Except, some of them aren’t? Some victims are driven insane and kill themselves, we were led to believe by the trailer…

…except entire swathes of the film implied by this trailer seem to have been completely cut out. The girl who scalpels her own eye, the boy diving Assassin’s Creed-style without a net, the be-shitted young girl wandering dead-eyed out of the woods to be found by police—none of it is in this movie. Could the film have been cut because of the uncomfortable proximity to a terrible real-world event?

Yes, the film was probably cut because of its uncomfortable proximity to a terrible real-world event.
There’s no other way to explain the inconclusive feel of this film, in which characters are introduced or shown to be insane-and-near-to-death yet never show up again, whose fates are literally only given a passing mention in the closing monologue and yet who are integral to the freaking story. That girl who is supposed to scalpel her eyeball in the trailer up there is shown to be going nuts at one point of the film and then just … never shows up again, her sunken-eyed zombie routine limited to what is an obvious re-shoot.

This movie comes out four years after the incident in Wisconsin, covered fairly thoroughly in the documentary Beware the Slender Man, in which two pre-teen girls, apparently under the impression Slender Man had demanded a sacrifice from them, stabbed one of their friends repeatedly. The victim fortunately survived the ordeal. The two girls, Anissa Weier and Morgan Geyser, remain incarcerated, serving terms of 25-to-life and 40-to-life.

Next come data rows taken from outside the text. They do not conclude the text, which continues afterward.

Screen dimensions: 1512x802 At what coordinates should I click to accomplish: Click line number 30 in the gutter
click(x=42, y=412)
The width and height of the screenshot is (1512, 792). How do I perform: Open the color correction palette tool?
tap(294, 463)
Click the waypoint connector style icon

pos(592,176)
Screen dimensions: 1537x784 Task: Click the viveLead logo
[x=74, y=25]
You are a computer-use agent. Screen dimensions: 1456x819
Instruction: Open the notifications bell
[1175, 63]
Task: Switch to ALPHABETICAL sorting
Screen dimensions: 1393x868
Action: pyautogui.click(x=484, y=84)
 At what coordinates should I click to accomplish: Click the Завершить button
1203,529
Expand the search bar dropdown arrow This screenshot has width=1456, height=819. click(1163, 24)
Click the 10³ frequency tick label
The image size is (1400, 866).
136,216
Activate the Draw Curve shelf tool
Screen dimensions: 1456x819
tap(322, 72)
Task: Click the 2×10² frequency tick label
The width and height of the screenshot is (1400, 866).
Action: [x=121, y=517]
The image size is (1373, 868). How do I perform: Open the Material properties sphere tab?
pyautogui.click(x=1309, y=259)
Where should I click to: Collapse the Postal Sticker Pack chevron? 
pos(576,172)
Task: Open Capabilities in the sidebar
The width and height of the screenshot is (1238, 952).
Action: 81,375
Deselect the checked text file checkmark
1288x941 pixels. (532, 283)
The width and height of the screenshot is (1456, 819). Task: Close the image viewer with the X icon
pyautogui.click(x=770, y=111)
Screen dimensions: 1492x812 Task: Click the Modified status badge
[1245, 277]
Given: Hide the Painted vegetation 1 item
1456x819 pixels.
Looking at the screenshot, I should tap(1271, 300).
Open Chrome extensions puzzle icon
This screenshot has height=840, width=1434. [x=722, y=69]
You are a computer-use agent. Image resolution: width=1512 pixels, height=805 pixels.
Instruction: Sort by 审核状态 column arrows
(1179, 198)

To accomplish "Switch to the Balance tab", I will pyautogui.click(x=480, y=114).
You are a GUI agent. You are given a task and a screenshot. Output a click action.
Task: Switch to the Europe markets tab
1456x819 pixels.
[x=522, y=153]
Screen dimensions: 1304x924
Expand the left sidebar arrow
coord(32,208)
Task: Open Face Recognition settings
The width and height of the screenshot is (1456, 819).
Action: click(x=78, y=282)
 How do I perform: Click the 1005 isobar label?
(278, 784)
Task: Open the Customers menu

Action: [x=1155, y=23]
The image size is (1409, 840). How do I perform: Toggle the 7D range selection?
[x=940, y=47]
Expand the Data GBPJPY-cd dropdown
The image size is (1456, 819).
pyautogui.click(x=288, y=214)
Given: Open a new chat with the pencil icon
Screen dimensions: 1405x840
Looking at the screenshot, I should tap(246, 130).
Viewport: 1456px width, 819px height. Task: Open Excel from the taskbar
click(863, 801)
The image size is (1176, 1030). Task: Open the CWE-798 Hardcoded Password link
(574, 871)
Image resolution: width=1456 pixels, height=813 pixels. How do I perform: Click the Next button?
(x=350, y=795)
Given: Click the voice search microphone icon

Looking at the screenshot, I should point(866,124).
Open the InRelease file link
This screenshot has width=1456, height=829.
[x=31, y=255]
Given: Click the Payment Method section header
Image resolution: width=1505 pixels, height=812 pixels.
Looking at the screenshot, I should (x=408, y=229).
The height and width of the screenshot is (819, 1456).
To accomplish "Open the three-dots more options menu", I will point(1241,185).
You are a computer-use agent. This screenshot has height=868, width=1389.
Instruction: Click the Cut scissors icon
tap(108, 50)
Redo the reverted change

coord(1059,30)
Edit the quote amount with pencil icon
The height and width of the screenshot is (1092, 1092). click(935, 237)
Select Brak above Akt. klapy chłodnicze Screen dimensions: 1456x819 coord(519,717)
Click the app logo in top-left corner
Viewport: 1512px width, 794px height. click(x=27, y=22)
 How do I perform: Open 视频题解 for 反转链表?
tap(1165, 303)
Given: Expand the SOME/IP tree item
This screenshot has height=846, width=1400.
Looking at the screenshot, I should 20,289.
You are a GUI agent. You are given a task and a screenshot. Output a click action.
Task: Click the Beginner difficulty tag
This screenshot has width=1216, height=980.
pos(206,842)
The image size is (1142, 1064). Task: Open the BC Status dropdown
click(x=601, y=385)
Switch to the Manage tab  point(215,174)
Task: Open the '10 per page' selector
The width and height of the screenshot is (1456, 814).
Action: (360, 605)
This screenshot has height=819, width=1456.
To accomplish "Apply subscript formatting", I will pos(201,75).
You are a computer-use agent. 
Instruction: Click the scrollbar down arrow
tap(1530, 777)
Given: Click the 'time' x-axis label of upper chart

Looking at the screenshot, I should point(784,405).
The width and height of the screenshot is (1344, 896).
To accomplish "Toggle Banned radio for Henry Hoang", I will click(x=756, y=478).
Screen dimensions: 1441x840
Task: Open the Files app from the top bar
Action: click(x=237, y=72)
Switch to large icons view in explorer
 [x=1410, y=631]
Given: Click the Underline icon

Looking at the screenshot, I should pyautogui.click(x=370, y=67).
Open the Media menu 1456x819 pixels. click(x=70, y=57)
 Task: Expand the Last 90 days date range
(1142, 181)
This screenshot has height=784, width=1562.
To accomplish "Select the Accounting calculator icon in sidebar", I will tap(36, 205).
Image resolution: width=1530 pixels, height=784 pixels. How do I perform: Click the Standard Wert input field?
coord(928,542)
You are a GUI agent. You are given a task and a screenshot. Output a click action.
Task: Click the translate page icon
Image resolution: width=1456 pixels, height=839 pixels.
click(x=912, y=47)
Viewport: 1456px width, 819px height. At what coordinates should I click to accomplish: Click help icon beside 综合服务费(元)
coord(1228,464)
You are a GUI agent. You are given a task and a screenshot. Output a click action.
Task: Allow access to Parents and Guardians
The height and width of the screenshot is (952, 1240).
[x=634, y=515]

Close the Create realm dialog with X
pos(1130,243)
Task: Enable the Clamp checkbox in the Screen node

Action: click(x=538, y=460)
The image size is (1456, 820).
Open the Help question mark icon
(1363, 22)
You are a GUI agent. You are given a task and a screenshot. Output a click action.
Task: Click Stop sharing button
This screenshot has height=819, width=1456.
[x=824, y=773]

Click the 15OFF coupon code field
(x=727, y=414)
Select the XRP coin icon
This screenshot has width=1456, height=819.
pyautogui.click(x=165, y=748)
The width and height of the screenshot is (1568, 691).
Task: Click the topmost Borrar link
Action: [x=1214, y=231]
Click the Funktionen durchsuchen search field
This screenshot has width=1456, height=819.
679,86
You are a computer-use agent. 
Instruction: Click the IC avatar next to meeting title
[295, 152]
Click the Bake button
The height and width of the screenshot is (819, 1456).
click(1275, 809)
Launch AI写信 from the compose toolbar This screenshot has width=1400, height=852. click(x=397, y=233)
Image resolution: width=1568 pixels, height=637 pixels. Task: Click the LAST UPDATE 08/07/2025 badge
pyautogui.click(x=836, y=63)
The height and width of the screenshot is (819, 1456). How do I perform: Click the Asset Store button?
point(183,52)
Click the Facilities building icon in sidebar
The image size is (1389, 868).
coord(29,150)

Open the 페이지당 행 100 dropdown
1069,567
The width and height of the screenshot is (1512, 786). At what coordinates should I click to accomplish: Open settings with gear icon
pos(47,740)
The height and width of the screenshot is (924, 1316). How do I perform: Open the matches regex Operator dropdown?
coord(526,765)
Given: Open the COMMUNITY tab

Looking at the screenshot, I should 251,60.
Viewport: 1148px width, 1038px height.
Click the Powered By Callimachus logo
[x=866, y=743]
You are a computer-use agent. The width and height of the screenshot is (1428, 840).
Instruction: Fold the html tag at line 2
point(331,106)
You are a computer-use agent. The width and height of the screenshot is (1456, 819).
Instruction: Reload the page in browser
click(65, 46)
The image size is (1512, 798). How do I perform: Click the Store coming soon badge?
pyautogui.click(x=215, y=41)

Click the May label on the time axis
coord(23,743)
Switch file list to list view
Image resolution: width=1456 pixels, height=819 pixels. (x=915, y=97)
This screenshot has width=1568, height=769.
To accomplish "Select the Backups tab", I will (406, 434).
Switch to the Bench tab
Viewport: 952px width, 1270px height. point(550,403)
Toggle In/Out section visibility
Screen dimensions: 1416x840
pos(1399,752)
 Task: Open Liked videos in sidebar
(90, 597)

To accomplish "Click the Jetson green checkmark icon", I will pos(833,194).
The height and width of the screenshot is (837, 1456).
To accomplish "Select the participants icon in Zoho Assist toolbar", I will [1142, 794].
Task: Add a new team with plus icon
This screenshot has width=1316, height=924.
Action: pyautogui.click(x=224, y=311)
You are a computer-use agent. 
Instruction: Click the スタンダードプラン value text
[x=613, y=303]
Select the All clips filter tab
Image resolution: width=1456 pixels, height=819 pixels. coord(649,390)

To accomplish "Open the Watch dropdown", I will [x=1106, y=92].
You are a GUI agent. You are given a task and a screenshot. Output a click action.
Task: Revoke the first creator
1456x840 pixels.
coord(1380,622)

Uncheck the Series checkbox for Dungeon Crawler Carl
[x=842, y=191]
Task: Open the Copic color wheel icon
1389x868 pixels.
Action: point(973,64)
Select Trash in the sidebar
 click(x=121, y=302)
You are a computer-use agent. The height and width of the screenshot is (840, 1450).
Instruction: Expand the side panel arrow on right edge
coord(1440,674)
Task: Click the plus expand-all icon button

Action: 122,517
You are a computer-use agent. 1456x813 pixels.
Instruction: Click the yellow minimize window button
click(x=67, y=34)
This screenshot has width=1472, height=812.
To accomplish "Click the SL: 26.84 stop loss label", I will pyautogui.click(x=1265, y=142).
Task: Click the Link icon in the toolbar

Considering the film was first announced in 2016, it’s already clear that the makers had to have known about this national news item and, on some level, were looking to exploit it. It also seems pretty likely, just based on what they evidently filmed and later cut, that they got cold feet and decided that bumping off children onscreen was too much. (The Waukesha, Wisconsin area’s theater chains all declined to carry the film, regardless.)

Here’s my question: You’ve forged ahead, two years after a gruesome real-world incident, with a story that has some parallels to it, so why the cowardice all of a sudden? The result is a movie whose basic plot features zero conclusions. The first friend of Hallie’s to be snatched by Slender Man is never seen again, the second friend (she of the eye-ball stab) is just “sick at home” and, we suppose, dead at the end of the film? Ultimately, Hallie sacrifices herself to save her sister, who is also in Slender Man’s clutches. We’ve been told that somebody can sacrifice something to get Slender’s attention, but at no time is it made clear why sacrificing herself to save her sister might make any kind of difference since, you know, he’s already basically entitled to Hallie’s soul or whatever, she having gone through with the summoning game. So I guess her proposition is that she’s giving him a payday advance?

I’m ranting about something silly, I realize. But the movie’s last little monologue—insisting that the spread of eerie stories like these is how they gain their power and essentially ensnare us all—is borderline offensive. Slender Man and creepypasta are silly, but they were made by a community with a shared spirit and enthusiasm. It feels like corporate filmmaking just decided to roll on in and wreck the place.